Figure 10. From dataset /Y, the signal-class indicator dataset, we see that the 106497th record is the first one corresponding to the signal class with a ‘1’ in the second location (the second signal class). Note that the read-out of the data records uses numbering starting with zero.

The signal-class indicator dataset /Y isn’t free of mysteries, but almost. There are a few places where the indicator as output by h5dump doesn’t quite make sense:

Figure 11. The signal-class indicator vector in dataset /Y does not appear to be correct for records 174761 and 174762, or at least the formatted output of the indicator vector is flawed (the output of h5dump).

Presumably the signal-class indicator vector position is a map into the classes.txt set of strings I showed at the top of this post. So if the vector shows a 1 in the first position, then that data record would correspond to the 32PSK signal type. How could we verify that?

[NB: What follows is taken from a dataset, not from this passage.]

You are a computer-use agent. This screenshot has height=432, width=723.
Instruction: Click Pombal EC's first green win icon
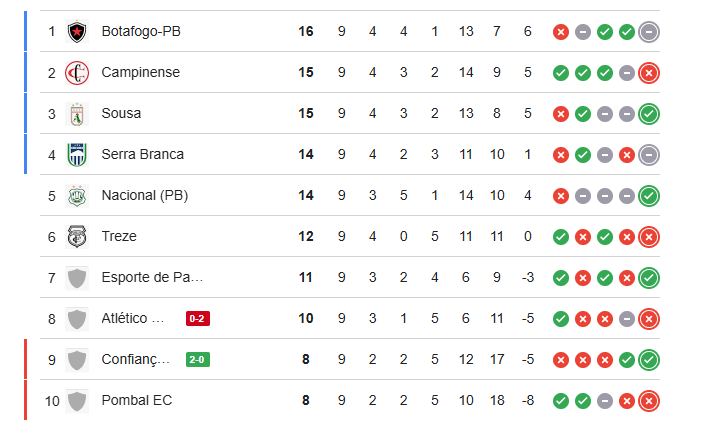561,401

Analysis of Extracted Data Records

Let’s try to analyze some of the data records we can extract from the hdf5 file and see if they have characteristics that match the corresponding signal type as determined by the associated position of the 1 in the signal-class vector of dataset /Y.

The main analysis is for a subset of data records for each signal type. I used h5dump to extract one example of each SNR condition for each signal type. Since I don’t really know the signal types in classes.txt conform to the signal-class indicator vector in the archive, I’m just going to refer to each type in terms of the offset into the hdf5 file. We know that each new signal type starts at a data-record offset of k*106496, so I’ll refer to the signals in terms of the offset k. I use h5dump commands like this:

h5dump -d /X -k 1,1,1 -s $offset,0,0 -S $stride,1,1 -c $num_blocks,1024,2 GOLD_XYZ_OSC.0001_1024.hdf5

where offset is k, stride is 4096, and num_blocks is 26. I do this for all 24 offsets (starting with 0). This produces 24 data records each with length 26*1024 = 26624 complex samples.

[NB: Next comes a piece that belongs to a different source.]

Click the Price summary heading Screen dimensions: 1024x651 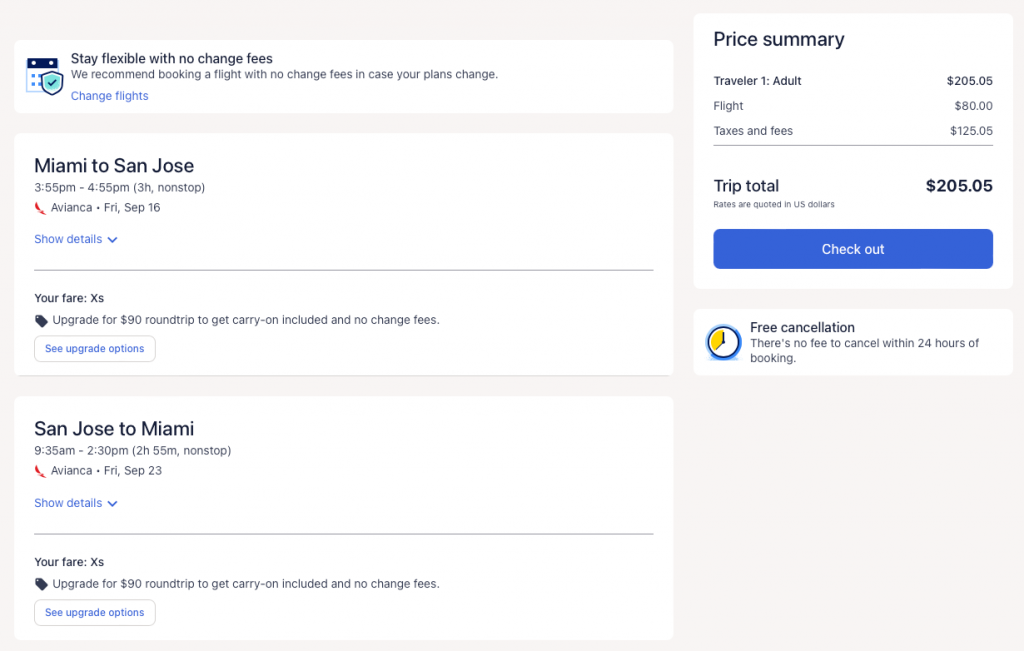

First let’s look at the modulus of the 24 signals:

Figure 12. The modulus (magnitude) of each of the extracted signals. There is one 1024-sample subblock of data for each of the 26 distinct SNR parameters for each signal. SNR increases as the x-axis value increases.

Since the SNR parameter increases to the right, but the moduli decrease (generally), the SNRs are achieved by decreasing the noise power, thereby decreasing the total power.

The closest thing to an exactly constant-modulus signal is Offset 21, but Offset 22 is also close to constant compared to the other signals. Offsets 17 and 18 are strange and non-monotonic in the modulus behavior. But not much else is evident. Let’s turn to plots of the real and imaginary parts:

Figure 13. The real part of the 24 signals. Here we are only plotting the final subblock, which corresponds to the SNR parameter of +30.
Figure 14. The imaginary part of the 24 signals. Here we are only plotting the final subblock of each signal, which corresponds to the SNR parameter of +30.

From the real and imaginary plots, we see that most of the Offsets produce approximately zero-mean sequences, but Offsets 0-2, 17, and 18 do not. Finally, let’s look at some power spectra. First I’ll show the PSDs for each signal, taking into account all 26624 samples and using the TSM for spectrum estimation:

Figure 15. Power spectral density estimates for the 24 extracted signals. Recall here we are processing extracted signals that consist of one 1024-point subblock per unique SNR value per signal type (Offset).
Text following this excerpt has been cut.